Canonical Bases for Quantum Groups and Whittaker Coefficients of Metaplectic Eisenstein Series

Abstract

This thesis explores the connection between Whittaker coefficients of metaplectic Eisenstein series on algebraic groups and the canonical basis for the quantized universal enveloping algebra of the associated Langlands dual group. Whittaker coefficients of Eisenstein series are often described in terms of the representation theory of the dual group; this be observed in the classic Casselman-Shalika formula for the Whittaker coefficients of the non-metaplectic Borel Eisenstein series in terms of characters of highest weight representations of the dual group.
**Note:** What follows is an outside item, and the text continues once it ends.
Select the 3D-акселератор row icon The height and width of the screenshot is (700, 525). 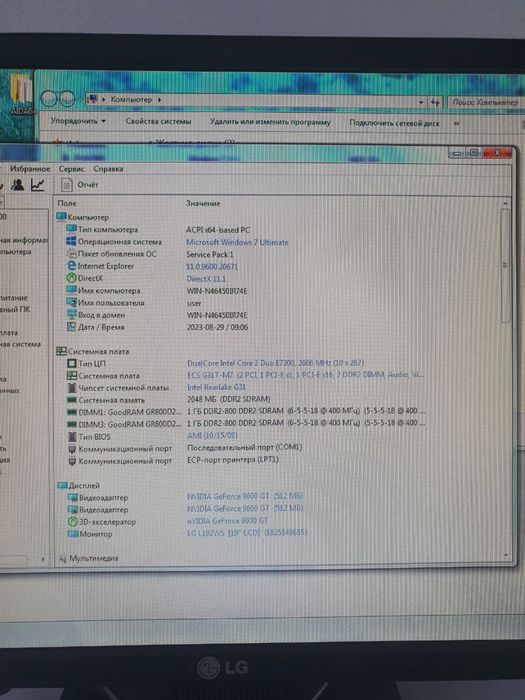click(72, 521)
When we pass to Eisenstein series on metaplectic covers of algebraic groups, often more intricate representation theoretic information is necessary. For example, in [1] Brubaker and Friedberg calculate Whittaker coefficients of maximal parabolic Eisenstein series in the metaplectic setting. They make use of a parameterization of coset representatives of the big cell of a Bruhat decomposition, and connect this to Lusztig’s parameterization of the canonical basis. We will state a conjecture that certain formulas coming from the coset parameterization are highest weight inequalities on Lusztig data for nice decompositions, generalizing a conjecture of Brubaker and Friedberg from [1]. We prove this conjecture in type A, and provide evidence for the conjecture in other types.